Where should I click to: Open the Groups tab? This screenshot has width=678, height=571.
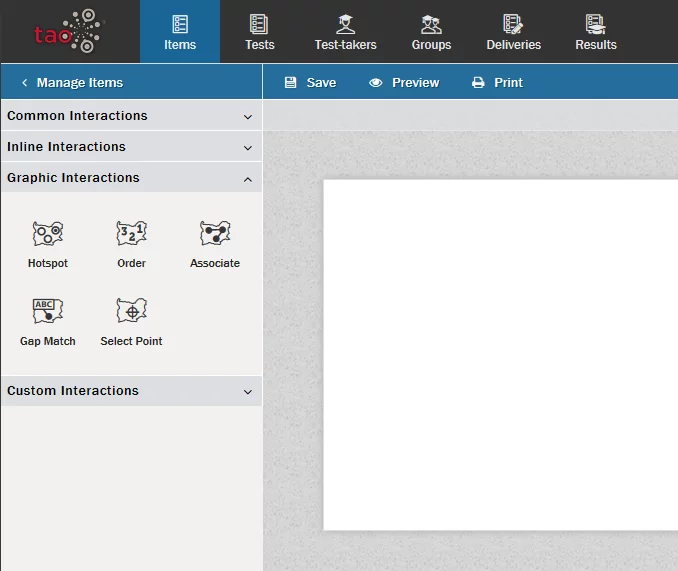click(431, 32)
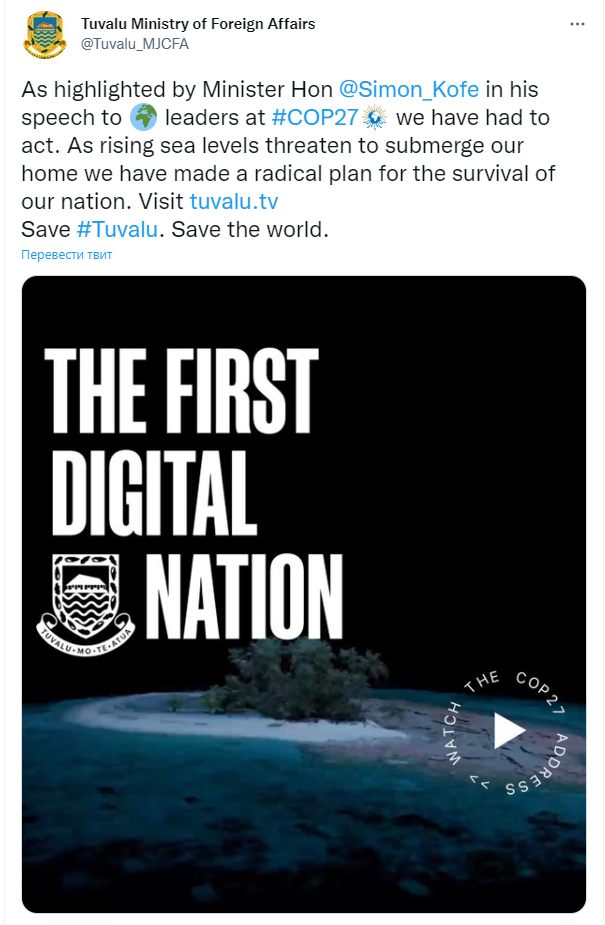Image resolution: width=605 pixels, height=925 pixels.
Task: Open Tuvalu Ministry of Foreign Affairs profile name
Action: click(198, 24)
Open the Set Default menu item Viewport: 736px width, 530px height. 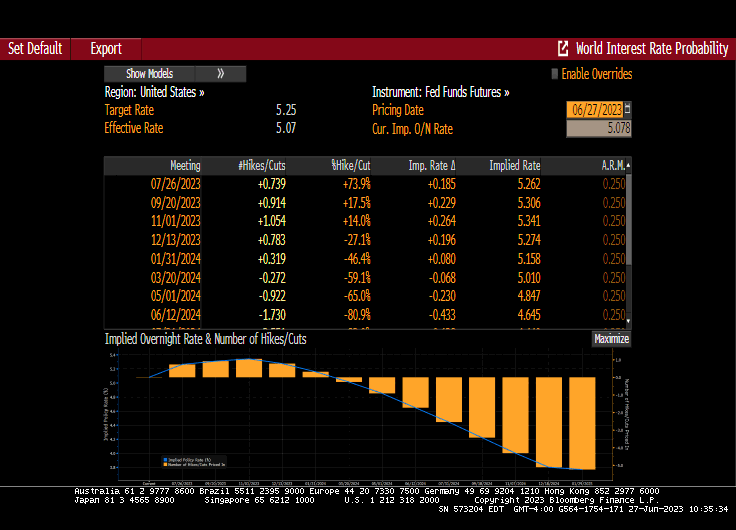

--

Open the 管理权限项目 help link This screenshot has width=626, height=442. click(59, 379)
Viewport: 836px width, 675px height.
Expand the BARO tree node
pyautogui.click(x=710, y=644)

▶ Task brief
In the data above, take the line with "Where should I", the line with "Open the Set", and every line between, and set them down exactly without pictures.

▶ Solution
Where should I click to: Open the Groups tab? This screenshot has width=678, height=571.
click(431, 32)
Image resolution: width=605 pixels, height=925 pixels.
Task: Open Tuvalu Ministry of Foreign Affairs profile name
Action: click(198, 24)
Open the Set Default menu item Viewport: 736px width, 530px height. 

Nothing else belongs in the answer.